No such thing as a pest on this thread - its for asking questions and getting better at this.

AOL - you shouldn't short after 3:30 unless is absolutely dropping in price with more volume and number of trades. The reason is that the morning 10:30 look at the stock's movement tells you where you can expect the price to be bound by midday. If it blows above or below those stops, then you can ride it in the direction its moving for the next coupleof hours. If it hist the morning low after 3:30, and you see increasing trades and volume (as in AOL) and the ticker starts to oscillate, that means its hitting a floor and it will either plunge below it or hover for a close. If it was a selloff, it would have plunged and the short would be good. If it was a rebound, it would start by 3:30. hovering there means the floor doesn't know what tomorrow will bring, so the intraday shorters bought to cover and the speculative longs are in it now. At any rate, AOL opened justshort of 96, and then dropped and jumped back up screaming all theway to 100 - however, there were only a few buys at 100, and all the trades at 99.625 were buys and not sells, so I set the buy stop at 99.5, figuring I could set a sell stop immediately after at 98.5 and risk a half point. The bid/ask spread when AOL was at or below 96 was in half point increments! Therefore, I could short at 95.5, figuring it would fill at the uptick, again risking a half point to the upside if it floored and rebounded immediately. Again - therse were all assuming the trades were bing watched intraday - end of day or delayed your stops were just what I would have used.

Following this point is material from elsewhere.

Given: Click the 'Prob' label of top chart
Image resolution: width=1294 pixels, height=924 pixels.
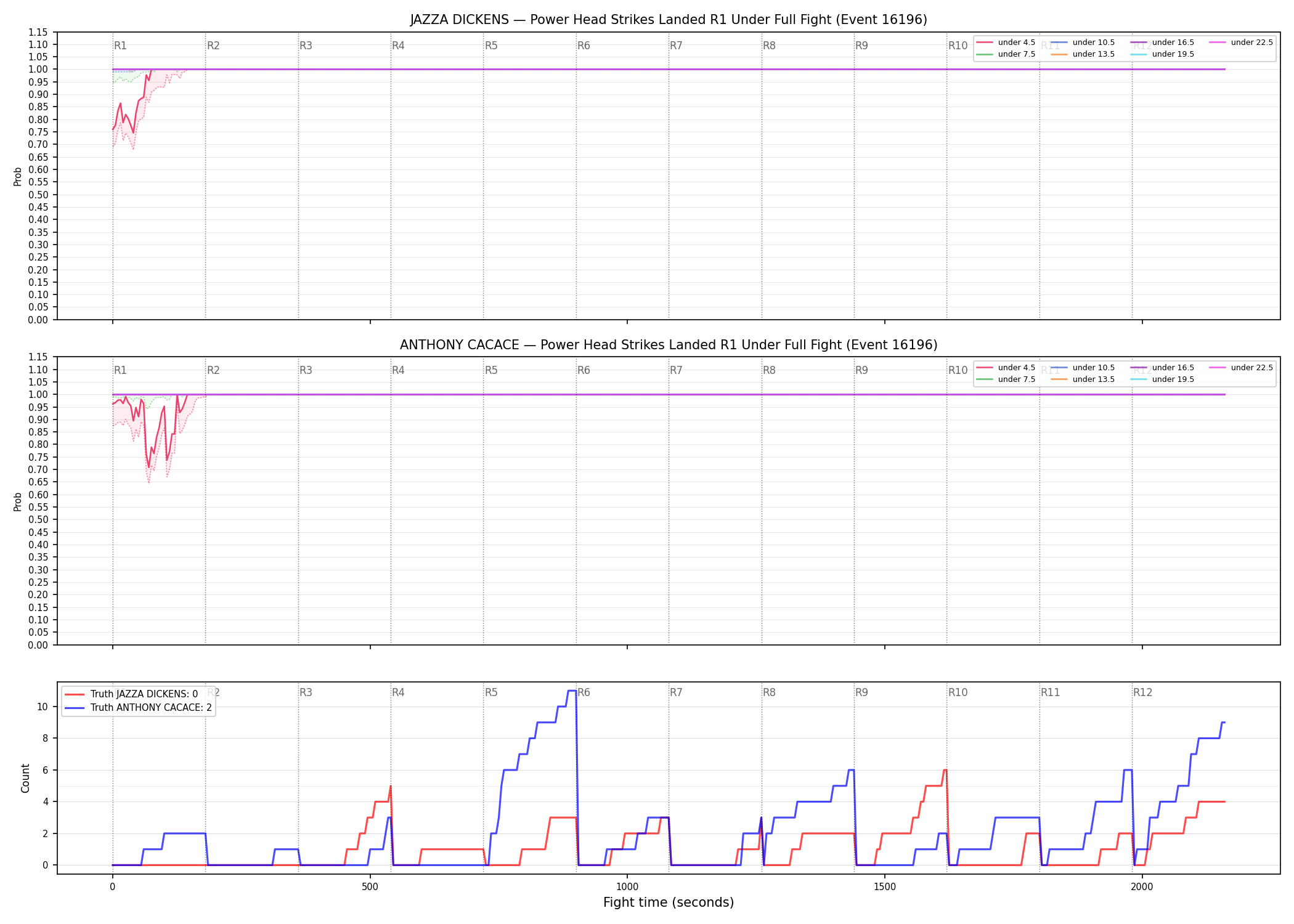Looking at the screenshot, I should (18, 176).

INTC - midmorning low was about 82.625. That was just before 11 - I didn't use the 10:30 price as the stock was still downtrending and you want to wait and see if it hits the opening price ($82 - in which case you would buy for the rebound). In reality, for a daytrade I would have pulled out by 3:45 or so - the final drop came too late in the day for most of us to have traded it cleanly (SOES trader could have done it though). You have to ignore single spikes like the one opening bid and the one at 81.125 near close as there were no other trades at that price - someone was slapped by the mm, and it wasn't a collective pricing that all the mm's handling INTC moved with. you want the trend, not the detail.